## Excerpt provided
-*-*-

Some key indicators of this failure include:
Organizational indicators:
- An abundance of risk management silos and lack of a process view allow significant risks to go unnoticed.
- Multiple risk assessment requests besiege the entity’s process and functional owners due to the silo mentality of multiple requesting risk evaluators.
Process indicators:
- The risk assessment process does not involve key stakeholders and the results are not reported to the Board of Directors to obtain their input and perspective.
- Risk assessments rarely surface an “a-ha” moment that alters senior management’s view of the world, leave decision makers with little insight as to what to do next to manage risk and rarely impact business plans and decisions.
- The process offers little insight as to what to do about exposures to extreme events, with little or no impact on improving response readiness.
- The process does not devote enough attention to helping managers think about what they don’t know.
- The use of a common analytical framework does not take into account multiple views of the future and doesn’t address the unique characteristics and time horizon considerations of the risks the company faces.
- General counsel constrains the risk assessment process with concerns over risk documentation.
Behavioral indicators:
- The organization practices ELM, or “enterprise list management,” which ranks risks periodically, but contributes little insight as to how they are managed.
- Subjective assessments are often influenced by past experience, foster groupthink and preempt out-of-box thinking.
#5: Not Integrating Risk Management with Strategy-Setting and Performance Management
This failure occurs when risk is treated as an afterthought to strategy-setting, resulting in strategic objectives that may be unrealistic and risk management becoming an appendage to performance management. The consequences of this failure include a strategy the organization is unable to deliver, a deteriorating competitive position, an inability to adapt to a changing business environment and a significant loss of enterprise value.
Key potential indicators of this failure include:
Organizational indicators:
- Management has not implemented an effective approach to integrate the implications of risk with strategic planning and performance management.
Process indicators:
- The risks inherent in the organization’s strategy are not identified, sourced and mitigated.
- Consideration is not given to the risk of disruptive change affecting the business model.
- Key risks embedded within the enterprise’s operations, including how they are managed, are not transparent to key stakeholders.
- There is a lack of connectivity of risk management to core management processes.
- There is poor alignment of risk responses with strategy and enterprise performance management.
- No process is in place for anticipating extreme risk scenarios that could derail execution of the strategy, e.g., the velocity, persistence and response readiness associated with high-impact, low-likelihood risks are not assessed to ascertain whether new risk response plans are required.
- The strategy and the related risk responses are not communicated in a consistent manner across the enterprise.
Behavioral indicators:
- Risk management is mired in minutiae rather than focused on what is really important: the vital strategic risks.
- There is evidence of unacceptable risk-taking or unnecessary risk-adverse activity.
Summary
We have discussed five common risk management failures:
- Poor governance and “tone at the organization”
- Reckless risk-taking
- Inability to implement effective ERM
- Nonexistent, ineffective or inefficient risk assessment
- Not integrating risk management with strategy-setting and performance management
The warning signs provided for each of the above failures provide a high-level diagnostic for the Board and management to check the health and vitality of their organization’s risk management.
[1] “Improving Organizational Performance and Governance: How the COSO Frameworks Can Help,” James DeLoach and Jeff Thomson, thought paper sponsored by the Committee of Sponsoring Organizations (COSO), 2014.

-*-*-

## Data under study

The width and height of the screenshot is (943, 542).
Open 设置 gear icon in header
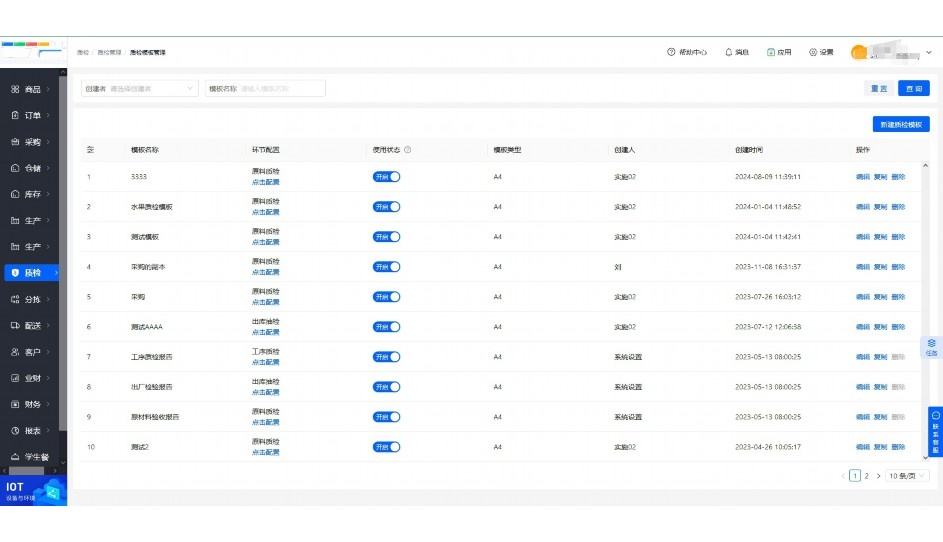[x=813, y=52]
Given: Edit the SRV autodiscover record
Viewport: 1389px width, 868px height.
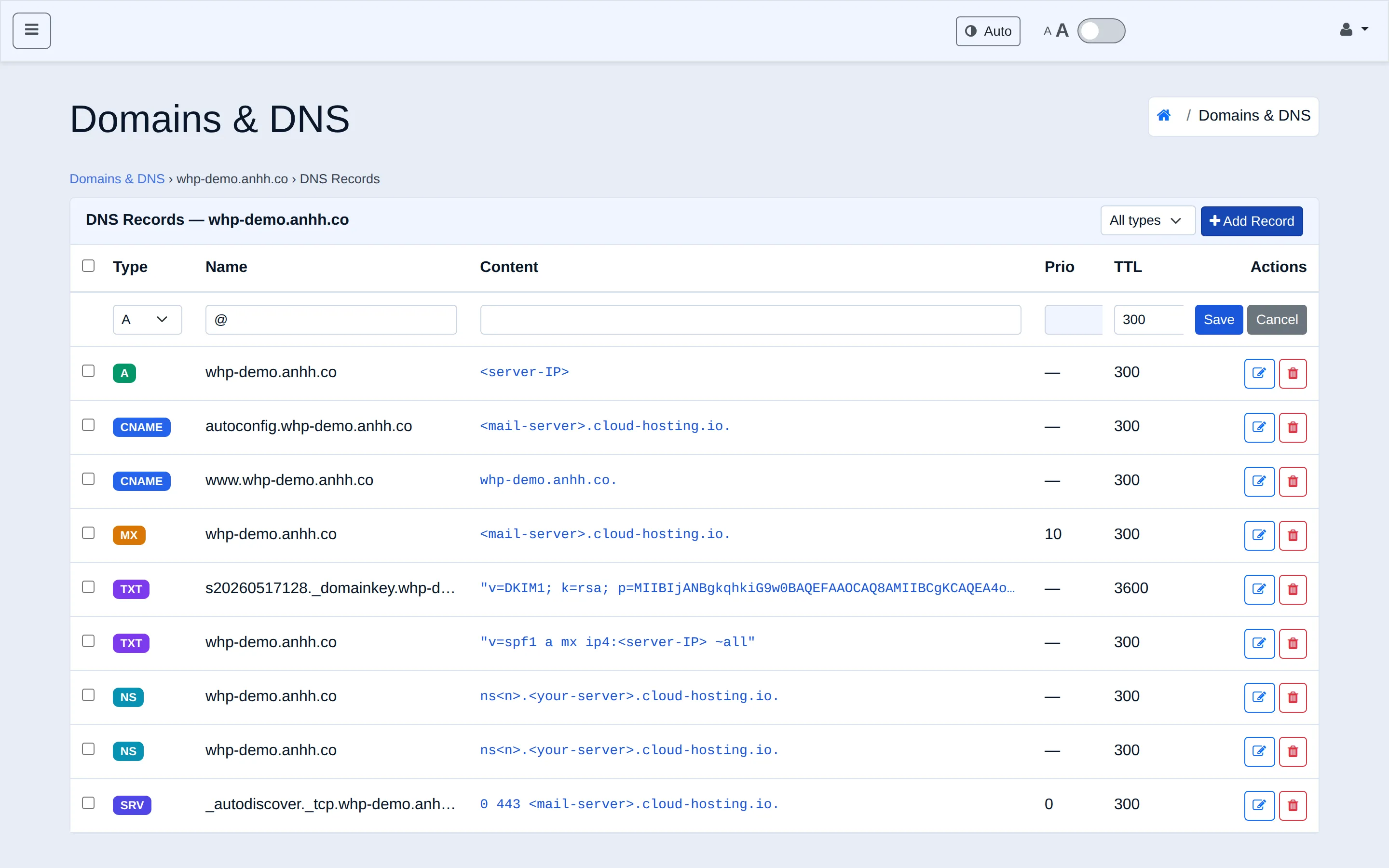Looking at the screenshot, I should [x=1259, y=805].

-*-*-

## Using the information
#1 Answer these questions from the excerpt on risk management failures:
(a) What does the abbreviation ELM stand for?
(b) Who constrains the risk assessment process with concerns over risk documentation?
(c) How many common risk management failures does the summary say were discussed?
#2 Reproduce everything in the excerpt on risk management failures from "- The process does" down to "over risk documentation.".
#3 List the common risk management failures named in the summary of the excerpt on risk management failures.

## Results for each task
#1
(a) Enterprise list management
(b) General counsel
(c) Five

#2
- The process does not devote enough attention to helping managers think about what they don’t know.
- The use of a common analytical framework does not take into account multiple views of the future and doesn’t address the unique characteristics and time horizon considerations of the risks the company faces.
- General counsel constrains the risk assessment process with concerns over risk documentation.

#3
- Poor governance and "tone at the organization"
- Reckless risk-taking
- Inability to implement effective ERM
- Nonexistent, ineffective or inefficient risk assessment
- Not integrating risk management with strategy-setting and performance management